Scout for stripe rust in spring wheat

Scout for stripe rust in spring wheat

Washington Ag Today June 29, 2009 The latest stripe rust alert from Xianming Chen with the USDA’s Agricultural Research Service in Pullman states that no stripe rust has been observed or reported in commercial wheat fields in eastern Washington, except for the Horse Heave Hills area and in northern Idaho.

Chen says the stripe rust season is pretty much over for winter wheat but he says the spring wheat crop still has time for stripe rust to cause damage and he recommends that growers start scouting their fields for the disease, especially if susceptible cultivars are grown. Chen says recent precipitation and cool weather conditions saw relatively quick development of stripe rust in spring wheat nurseries.

Stripe rust is the main rust threat to northwest wheat but occasionally, given the proper conditions, stem rust can also be a problem. Stem rust needs the barberry bush along with wheat to survive and despite a barberry eradication program some years ago, Doctor Tim Murray of Washington State University says there are still some around in the Palouse area.

Murray: “And when we visited some of those sites where we know barberries are present, we have found a little bit of stem rust starting to develop in the wheat.”

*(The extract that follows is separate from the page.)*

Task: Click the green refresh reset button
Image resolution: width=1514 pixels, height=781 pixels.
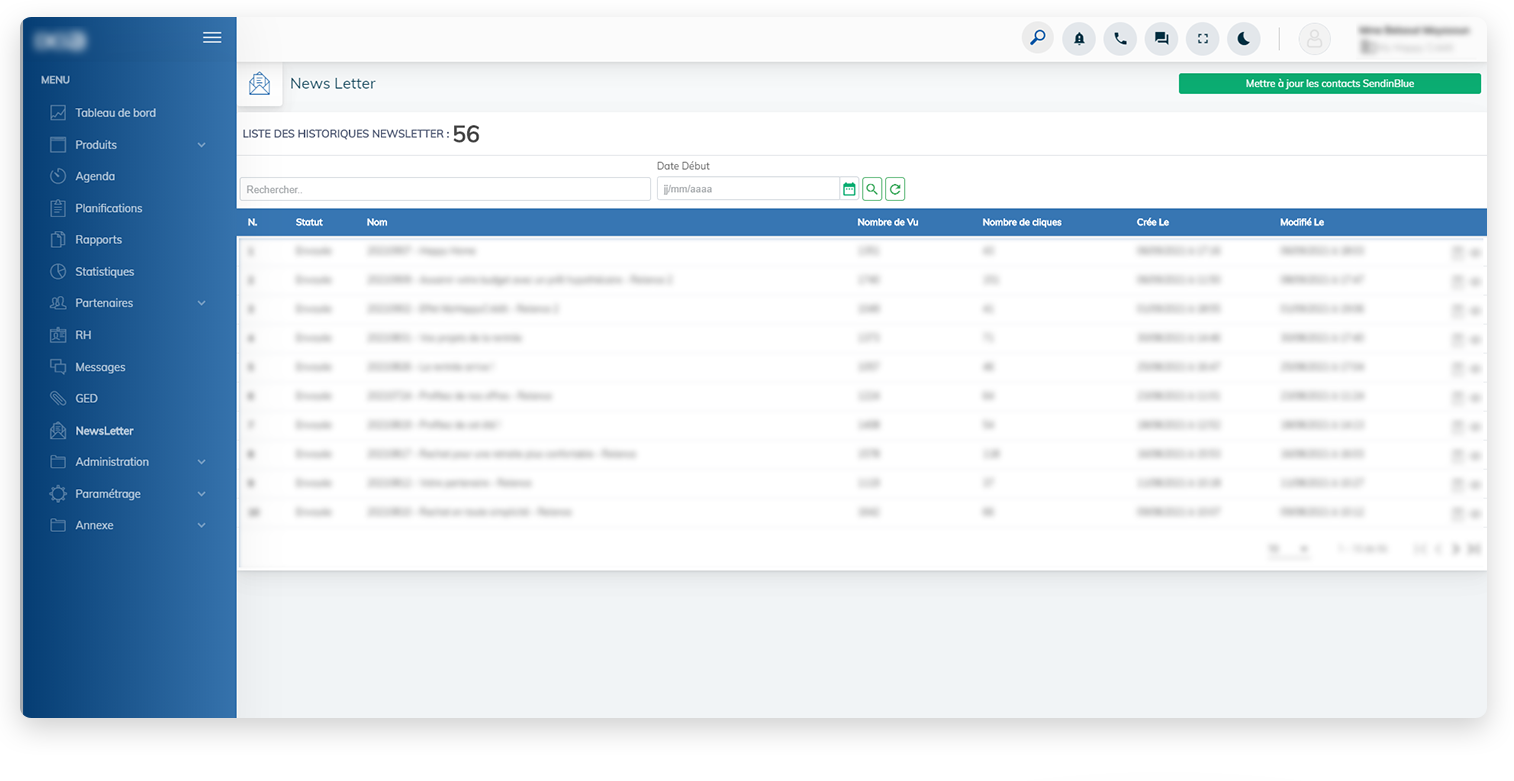Action: (x=895, y=189)
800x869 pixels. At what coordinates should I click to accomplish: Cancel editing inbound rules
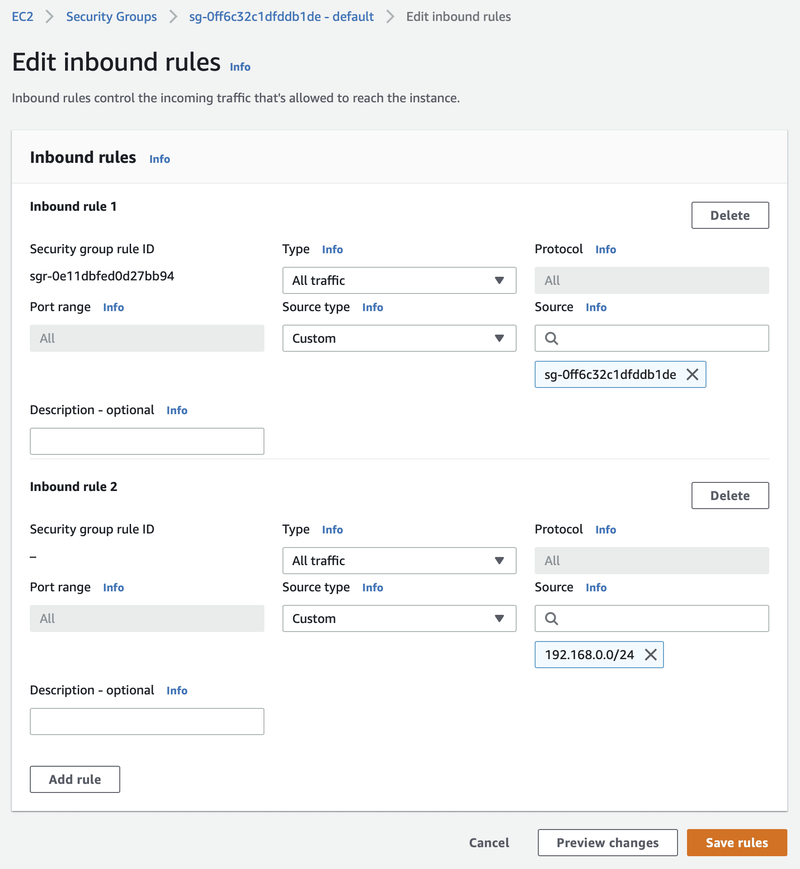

Murray says it takes cool, wet springs that delay development of wheat, like this year, for stem rust to be a problem, but it’s generally localized.

Murray: “We don’t expect stem rust to be more of a problem. We have never had a breeding program in the Pacific Northwest for stem rust because it is just not a problem. We do get localized pockets of stem rust in some years when the weather conditions are favorable for the disease, but on a large scale we don‘t expect to ever see it again as a major concern.”

I’m Bob Hoff and that’s Washington Ag Today on the Northwest Ag Information Network.